Jason Middlebrook and Javier Arce both incorporate untreated wood, sourced from their environments. After relocating from Brooklyn to Columbia County in upstate New York, Jason Middlebrook (b. 1966) began sourcing milled indigenous trees – curly maple, oak, walnut, elm and ash. Adding gestures of acrylic paint to the vertical, sculptural slabs, he leaves the natural grain of wood visible, positioning himself and his interventions as that of a visitor in a long natural history. Javier Arce’s (b. 1973) oil paintings depict vivid natural scenes of trees and blooming wildflowers. His canvases are stretched on irregular repurposed untreated wood sourced from the artist’s countryside environment in Cantabria, Spain.

Armando Nin (b. 1986) “paints” with soot from a candle’s flame which he manipulates to form trails of smoky circles across his compositions. He is inspired by the directness and immediacy of Italian Renaissance fresco painting, in which artists applied pigments onto wet plaster, and worked on ceilings while lying down. Nin also works in this position, suspending his canvases and holding the candle underneath.  Decades earlier, artist Paul Waters (b. 1936) adopted a unique technique of cut canvas collage. Painted silhouettes suggesting primordial forms and imaginary animals are arranged and collaged onto canvas supports in rhythmic patterns. Waters exclusively used his hands and fingers to apply paint, rather than brushes.  The paintings reflect his interest in African art, indigenous traditions, children’s books, and a playful, intuitive form of communication.
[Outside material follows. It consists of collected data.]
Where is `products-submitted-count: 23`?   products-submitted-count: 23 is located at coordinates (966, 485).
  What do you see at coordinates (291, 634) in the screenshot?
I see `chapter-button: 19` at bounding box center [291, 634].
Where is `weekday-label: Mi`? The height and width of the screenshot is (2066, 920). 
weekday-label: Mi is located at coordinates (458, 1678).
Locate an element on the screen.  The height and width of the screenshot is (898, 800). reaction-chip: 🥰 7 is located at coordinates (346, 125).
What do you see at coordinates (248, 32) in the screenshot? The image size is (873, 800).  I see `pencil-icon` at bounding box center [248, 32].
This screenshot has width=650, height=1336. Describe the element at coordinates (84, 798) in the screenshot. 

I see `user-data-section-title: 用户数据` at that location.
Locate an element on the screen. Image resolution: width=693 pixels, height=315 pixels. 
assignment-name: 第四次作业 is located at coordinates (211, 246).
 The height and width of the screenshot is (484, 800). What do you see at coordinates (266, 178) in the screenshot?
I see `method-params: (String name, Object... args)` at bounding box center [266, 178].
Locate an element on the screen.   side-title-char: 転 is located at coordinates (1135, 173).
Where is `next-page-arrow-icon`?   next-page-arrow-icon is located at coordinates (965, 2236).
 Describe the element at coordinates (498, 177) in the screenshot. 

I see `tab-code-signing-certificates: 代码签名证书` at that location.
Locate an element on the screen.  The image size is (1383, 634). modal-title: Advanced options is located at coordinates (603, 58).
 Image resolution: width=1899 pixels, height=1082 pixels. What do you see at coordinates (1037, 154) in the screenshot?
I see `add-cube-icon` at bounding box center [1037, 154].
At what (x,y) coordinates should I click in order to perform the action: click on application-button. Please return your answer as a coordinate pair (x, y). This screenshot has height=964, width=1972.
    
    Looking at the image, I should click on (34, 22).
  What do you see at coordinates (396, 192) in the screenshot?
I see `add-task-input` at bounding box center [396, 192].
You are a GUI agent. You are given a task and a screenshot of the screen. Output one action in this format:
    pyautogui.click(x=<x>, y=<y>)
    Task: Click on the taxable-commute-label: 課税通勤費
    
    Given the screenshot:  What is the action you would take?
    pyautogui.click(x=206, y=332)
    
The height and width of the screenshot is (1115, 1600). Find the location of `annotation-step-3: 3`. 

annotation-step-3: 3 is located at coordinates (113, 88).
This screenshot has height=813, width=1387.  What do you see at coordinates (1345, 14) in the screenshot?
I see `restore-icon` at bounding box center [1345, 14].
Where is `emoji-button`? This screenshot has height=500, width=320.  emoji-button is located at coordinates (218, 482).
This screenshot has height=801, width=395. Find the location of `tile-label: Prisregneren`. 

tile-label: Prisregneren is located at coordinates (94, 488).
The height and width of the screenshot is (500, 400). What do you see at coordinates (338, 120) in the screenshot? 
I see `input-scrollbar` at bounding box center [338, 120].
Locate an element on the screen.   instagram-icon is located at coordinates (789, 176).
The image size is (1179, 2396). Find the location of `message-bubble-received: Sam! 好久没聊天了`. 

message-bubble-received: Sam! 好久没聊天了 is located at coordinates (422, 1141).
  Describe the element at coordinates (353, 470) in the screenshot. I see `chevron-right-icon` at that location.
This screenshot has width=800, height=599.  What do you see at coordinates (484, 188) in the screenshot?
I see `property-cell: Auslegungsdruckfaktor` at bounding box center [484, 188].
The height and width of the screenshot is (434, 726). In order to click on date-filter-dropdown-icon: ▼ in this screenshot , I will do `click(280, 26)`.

Sean Gannon and John-Drue both utilize raw and direct images and characters in their work. Sean Gannon (b. 1993) who is Chicago-based, connects to the humor of the Chicago Imagists, and also incorporates sculptural elements in his work. A recent series both depicts rope but also extends actual rope off the painting’s edges and into the room. John-Drue (b. 1986) creates molds of gold pans using industrial materials like reinforced glass fibers, gypsum cement, and polymer additives. On these surfaces he depicts archetypal and cartoon characters which function as commentary on societal issues and consumer culture.

Kelly Tapia-Chuning, Jackie Millad, and Ryan Scalis are each involved with issues of decolonization in their work, and, in this sense, unveiling a more raw and honest understanding of history. Jackie Millad’s (b. 1975) Undoing series contends with the history of the British occupation of Egypt, and specifically the practice of unraveling looted mummified human remains. Kelly Tapia-Chuning (b. 1997) is a mixed Xicana artist of Indigenous descent. Her recent body of work appropriates Mexican serapes, which in the post-revolutionary period were symbolic of homogenous national identity. The artist deconstructs these textiles by removing areas of weft, a process which she sees as an act of decolonization. The resulting cloth, made thinner and more fragile, is stretched out on the wall. Ryan Scails (b. 1987) uses fiber and found materials in his sculptural installations to comment on pre-colonial technologies, vernacular tools, and physical labor.

The exhibition incorporates a spectrum of different perspectives, with artists speaking from a variety of ethnic backgrounds and aesthetic approaches. It is bound by an emotional force that stems from a direct approach to artmaking.